Extract each line of the material below that contains the string "icon". Count a match only when the case is the same.

Records for finding items:

---------------

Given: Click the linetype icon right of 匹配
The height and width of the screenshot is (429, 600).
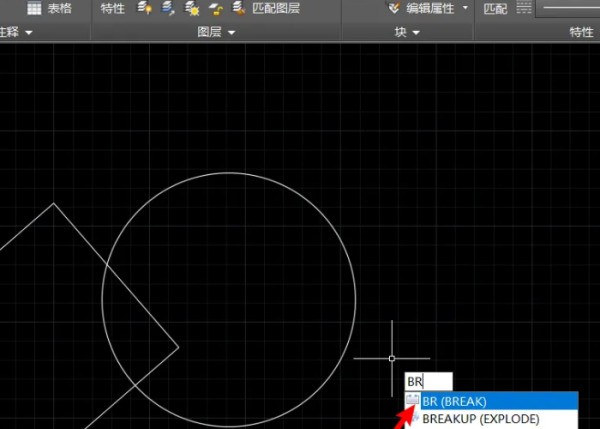Looking at the screenshot, I should (524, 9).
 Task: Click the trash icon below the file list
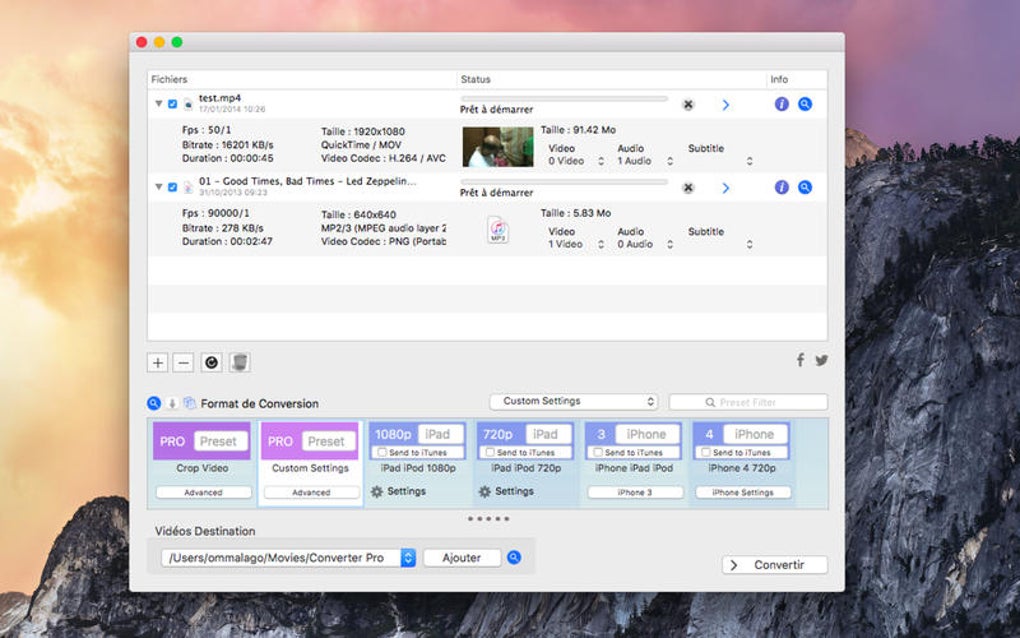pos(240,362)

---------------

> [OUTPUT FOR THIS TASK]:
Given: Click the linetype icon right of 匹配
 Task: Click the trash icon below the file list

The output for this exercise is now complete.